Bij arrest nr. 28/2018 van 9 maart 2018 heeft het Grondwettelijk Hof zich uitgesproken over de vordering tot uitlegging die werd ingediend door de Ministerraad over de draagwijdte van de handhaving van sommige bepalingen van de wet van 5 februari 2016 tot wijziging van het strafrecht en de strafvordering en houdende diverse bepalingen inzake justitie (de zgn. ‘Potpourri II’) die door het arrest van het Grondwettelijk Hof nr. 148/2017 van 21 december 2017 werden vernietigd, meer in het bijzonder de vernietigde bepalingen van de wet van 5 februari 2016 die het mogelijk maakten om alle misdaden te correctionaliseren en aldus alle zaken te onttrekken aan het hof van assisen, evenals de daarmee gepaard gaande bepalingen waarbij de correctionele straffen werden verhoogd en aangepast (artt. 6, 121 tot 123, en voorts 15, 17, 1° en 2°, 18, 1° en 2°, 19, 2°, 36, 151, 155 en 170, 2° wet van 5 februari 2016). Het Grondwettelijk Hof had in datzelfde arrest de gevolgen van deze vernietigde bepalingen gehandhaafd ten aanzien van de beslissingen die op grond van die bepalingen zijn genomen vóór de datum van bekendmaking van het arrest in het Belgisch Staatsblad (zie snelbericht in RW 2017-18, 799).
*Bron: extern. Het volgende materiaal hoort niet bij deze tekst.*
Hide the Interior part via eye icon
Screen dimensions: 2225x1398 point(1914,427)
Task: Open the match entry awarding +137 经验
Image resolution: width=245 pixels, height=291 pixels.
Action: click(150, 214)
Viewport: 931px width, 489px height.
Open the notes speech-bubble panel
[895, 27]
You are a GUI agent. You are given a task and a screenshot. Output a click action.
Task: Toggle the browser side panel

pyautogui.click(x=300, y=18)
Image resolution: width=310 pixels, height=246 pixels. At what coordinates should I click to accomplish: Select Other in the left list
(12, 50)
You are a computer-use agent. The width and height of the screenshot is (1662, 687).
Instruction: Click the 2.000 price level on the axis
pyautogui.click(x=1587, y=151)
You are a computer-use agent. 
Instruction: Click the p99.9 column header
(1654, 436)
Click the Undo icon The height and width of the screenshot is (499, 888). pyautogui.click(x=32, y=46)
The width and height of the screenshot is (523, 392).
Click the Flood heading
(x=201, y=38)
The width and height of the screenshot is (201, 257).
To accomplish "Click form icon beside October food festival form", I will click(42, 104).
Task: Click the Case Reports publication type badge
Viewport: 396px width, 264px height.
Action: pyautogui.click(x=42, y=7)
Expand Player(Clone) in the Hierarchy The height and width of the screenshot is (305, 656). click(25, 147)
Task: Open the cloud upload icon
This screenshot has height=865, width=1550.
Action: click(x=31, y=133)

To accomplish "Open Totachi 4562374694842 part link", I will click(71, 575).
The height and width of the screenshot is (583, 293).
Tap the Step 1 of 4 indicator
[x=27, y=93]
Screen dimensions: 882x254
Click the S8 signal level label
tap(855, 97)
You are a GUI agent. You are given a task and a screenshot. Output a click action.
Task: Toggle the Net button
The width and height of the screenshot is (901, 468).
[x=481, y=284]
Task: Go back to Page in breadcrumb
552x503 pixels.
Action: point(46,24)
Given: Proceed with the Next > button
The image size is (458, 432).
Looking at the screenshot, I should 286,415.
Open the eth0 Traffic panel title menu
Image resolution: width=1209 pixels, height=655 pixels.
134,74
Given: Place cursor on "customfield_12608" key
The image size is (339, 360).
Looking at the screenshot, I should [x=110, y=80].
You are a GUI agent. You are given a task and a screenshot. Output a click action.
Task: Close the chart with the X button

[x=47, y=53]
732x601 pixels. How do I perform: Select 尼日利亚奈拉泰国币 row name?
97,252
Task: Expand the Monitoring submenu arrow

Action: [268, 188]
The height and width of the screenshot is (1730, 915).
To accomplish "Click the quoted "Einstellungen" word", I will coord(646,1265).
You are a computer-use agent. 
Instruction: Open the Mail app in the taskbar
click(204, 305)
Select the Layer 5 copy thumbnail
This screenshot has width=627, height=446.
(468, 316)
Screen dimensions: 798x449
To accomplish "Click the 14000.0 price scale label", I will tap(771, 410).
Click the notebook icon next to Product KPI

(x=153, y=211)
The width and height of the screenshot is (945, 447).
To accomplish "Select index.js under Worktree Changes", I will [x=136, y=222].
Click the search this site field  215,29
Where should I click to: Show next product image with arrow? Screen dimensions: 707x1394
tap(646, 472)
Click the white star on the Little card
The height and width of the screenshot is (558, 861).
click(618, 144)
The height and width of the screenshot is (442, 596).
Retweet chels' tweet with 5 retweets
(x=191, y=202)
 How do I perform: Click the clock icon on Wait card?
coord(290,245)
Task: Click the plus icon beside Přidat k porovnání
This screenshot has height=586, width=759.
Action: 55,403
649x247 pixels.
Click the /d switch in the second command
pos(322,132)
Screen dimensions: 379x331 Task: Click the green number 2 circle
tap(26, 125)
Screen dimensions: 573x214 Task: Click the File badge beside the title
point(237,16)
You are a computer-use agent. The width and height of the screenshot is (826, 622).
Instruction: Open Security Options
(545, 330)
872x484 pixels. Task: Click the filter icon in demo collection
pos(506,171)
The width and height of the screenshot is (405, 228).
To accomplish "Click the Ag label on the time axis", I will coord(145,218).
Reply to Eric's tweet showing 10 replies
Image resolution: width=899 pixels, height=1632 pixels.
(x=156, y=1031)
In het interpretatief arrest nr. 28/2018 van 9 maart 2018 zegt het Grondwettelijk Hof voor recht dat die handhaving aldus moet worden uitgelegd dat de rechtscolleges waar vóór 12 januari 2018 (datum van publicatie van het arrest nr. 148/2017 van 21 december 2017 in het Belgisch Staatsblad) zaken aanhangig werden gemaakt krachtens beslissingen die op grond van die vernietigde bepalingen zijn genomen, alsook de rechtscolleges die in beroep of in cassatie uitspraak dienen te doen in diezelfde zaken, bevoegd blijven om die zaken te behandelen en daarbij de straffen kunnen uitspreken zoals ingevoerd bij de vernietigde bepalingen, zonder dat de duur van de vrijheidsberovende straf meer kan bedragen dan twintig jaar voor misdaden bestraft met twintig tot dertig jaar opsluiting en dertig jaar voor misdaden bestraft met levenslange opsluiting.